▶ **EXTRACTED INFORMATION**

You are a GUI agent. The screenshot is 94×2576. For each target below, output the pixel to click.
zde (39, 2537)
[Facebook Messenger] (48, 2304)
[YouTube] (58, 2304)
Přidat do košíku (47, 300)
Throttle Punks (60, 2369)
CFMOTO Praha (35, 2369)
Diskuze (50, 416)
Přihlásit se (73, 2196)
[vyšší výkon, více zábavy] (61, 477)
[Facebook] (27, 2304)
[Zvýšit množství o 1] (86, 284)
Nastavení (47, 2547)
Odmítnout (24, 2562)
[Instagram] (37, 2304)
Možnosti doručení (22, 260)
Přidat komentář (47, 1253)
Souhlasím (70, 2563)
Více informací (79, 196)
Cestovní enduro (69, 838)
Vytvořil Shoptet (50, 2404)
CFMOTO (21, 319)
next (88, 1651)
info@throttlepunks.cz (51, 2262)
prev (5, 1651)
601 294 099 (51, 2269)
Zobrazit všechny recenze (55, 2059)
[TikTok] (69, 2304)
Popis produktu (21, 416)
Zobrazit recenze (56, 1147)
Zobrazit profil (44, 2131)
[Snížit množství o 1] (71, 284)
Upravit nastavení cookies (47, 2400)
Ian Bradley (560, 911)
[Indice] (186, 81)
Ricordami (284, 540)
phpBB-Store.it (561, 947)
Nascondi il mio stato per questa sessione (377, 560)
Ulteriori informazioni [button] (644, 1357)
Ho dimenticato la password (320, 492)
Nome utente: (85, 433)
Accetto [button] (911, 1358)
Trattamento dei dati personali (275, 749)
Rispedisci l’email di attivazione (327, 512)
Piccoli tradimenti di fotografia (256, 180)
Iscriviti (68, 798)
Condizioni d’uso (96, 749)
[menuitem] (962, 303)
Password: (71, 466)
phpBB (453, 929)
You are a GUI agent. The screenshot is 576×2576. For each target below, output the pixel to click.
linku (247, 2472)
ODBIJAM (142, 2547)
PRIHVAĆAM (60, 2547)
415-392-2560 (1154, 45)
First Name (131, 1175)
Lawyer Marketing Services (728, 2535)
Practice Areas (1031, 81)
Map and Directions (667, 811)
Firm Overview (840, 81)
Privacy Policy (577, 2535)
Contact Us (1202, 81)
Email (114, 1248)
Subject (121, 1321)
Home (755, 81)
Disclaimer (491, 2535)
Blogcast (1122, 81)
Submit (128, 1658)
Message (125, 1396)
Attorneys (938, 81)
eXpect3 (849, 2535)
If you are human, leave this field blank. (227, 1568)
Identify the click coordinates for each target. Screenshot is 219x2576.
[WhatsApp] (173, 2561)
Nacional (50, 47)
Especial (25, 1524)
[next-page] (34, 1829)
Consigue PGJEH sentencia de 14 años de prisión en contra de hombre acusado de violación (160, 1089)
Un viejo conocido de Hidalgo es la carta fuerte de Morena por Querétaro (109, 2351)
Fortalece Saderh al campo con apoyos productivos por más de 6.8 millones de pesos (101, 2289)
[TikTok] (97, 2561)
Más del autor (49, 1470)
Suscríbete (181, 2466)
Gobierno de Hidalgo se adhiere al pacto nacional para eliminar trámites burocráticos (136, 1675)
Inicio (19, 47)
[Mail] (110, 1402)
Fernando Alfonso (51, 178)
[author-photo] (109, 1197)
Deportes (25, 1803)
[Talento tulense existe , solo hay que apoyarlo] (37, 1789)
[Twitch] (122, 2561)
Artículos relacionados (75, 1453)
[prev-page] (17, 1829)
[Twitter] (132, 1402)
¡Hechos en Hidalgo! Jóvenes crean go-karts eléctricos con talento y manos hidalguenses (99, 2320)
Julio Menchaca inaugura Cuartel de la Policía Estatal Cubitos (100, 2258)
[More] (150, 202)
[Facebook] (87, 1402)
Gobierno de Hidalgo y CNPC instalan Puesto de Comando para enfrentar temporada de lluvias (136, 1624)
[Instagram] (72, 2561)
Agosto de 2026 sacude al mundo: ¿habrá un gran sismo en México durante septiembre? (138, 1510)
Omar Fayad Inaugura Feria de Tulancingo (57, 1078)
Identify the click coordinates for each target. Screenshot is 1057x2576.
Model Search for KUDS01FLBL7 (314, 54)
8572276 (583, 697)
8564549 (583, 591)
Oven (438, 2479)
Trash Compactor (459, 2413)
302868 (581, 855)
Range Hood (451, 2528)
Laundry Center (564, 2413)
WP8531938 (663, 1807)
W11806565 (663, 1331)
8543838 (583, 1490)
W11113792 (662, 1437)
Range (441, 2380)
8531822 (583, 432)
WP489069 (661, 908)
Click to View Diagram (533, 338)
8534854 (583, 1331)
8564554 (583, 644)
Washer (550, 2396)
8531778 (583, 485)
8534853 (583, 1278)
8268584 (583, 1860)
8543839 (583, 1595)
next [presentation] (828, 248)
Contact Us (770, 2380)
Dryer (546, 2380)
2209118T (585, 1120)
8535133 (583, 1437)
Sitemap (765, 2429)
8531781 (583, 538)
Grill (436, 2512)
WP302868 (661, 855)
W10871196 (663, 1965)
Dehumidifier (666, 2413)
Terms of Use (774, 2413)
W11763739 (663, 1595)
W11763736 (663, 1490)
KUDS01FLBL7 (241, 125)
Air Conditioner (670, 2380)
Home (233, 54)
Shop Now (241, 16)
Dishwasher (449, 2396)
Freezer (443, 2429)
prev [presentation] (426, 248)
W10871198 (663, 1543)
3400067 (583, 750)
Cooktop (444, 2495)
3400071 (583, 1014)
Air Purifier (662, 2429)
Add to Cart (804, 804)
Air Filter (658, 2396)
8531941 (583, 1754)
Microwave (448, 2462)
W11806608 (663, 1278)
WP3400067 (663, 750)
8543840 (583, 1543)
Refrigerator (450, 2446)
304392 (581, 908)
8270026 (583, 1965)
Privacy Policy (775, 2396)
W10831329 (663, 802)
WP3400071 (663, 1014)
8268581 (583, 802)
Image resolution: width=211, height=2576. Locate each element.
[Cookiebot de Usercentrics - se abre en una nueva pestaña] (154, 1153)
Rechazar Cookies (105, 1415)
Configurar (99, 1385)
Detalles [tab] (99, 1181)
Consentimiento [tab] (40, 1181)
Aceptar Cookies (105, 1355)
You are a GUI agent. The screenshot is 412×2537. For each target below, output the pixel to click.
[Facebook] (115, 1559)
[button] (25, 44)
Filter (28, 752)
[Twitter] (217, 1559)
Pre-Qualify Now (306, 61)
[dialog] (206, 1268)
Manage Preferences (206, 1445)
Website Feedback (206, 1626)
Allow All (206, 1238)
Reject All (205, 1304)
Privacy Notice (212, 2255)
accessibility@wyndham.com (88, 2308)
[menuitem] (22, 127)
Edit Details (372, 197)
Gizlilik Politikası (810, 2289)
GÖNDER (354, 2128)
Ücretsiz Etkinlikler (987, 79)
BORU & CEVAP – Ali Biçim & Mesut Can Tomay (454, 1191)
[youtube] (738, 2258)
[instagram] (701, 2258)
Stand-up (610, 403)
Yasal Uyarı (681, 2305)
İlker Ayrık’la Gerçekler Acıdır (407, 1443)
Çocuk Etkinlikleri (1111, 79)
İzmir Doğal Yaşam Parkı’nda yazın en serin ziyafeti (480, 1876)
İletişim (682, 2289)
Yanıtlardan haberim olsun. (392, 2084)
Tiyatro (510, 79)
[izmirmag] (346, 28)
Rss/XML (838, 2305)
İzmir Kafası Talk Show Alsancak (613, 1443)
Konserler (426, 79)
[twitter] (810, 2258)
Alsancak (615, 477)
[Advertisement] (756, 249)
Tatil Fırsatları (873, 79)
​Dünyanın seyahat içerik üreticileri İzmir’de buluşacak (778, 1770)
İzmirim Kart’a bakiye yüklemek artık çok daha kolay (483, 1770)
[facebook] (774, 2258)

▶ **WHAT YOU SHOULD DO**
Would you print, exactly as written, every line above from the one holding "[Facebook] (87, 1402)" through the one holding "Omar Fayad Inaugura", with both included and no other lines?

▶ **ANSWER SPACE**
[Facebook] (87, 1402)
Gobierno de Hidalgo y CNPC instalan Puesto de Comando para enfrentar temporada de lluvias (136, 1624)
[Instagram] (72, 2561)
Agosto de 2026 sacude al mundo: ¿habrá un gran sismo en México durante septiembre? (138, 1510)
Omar Fayad Inaugura Feria de Tulancingo (57, 1078)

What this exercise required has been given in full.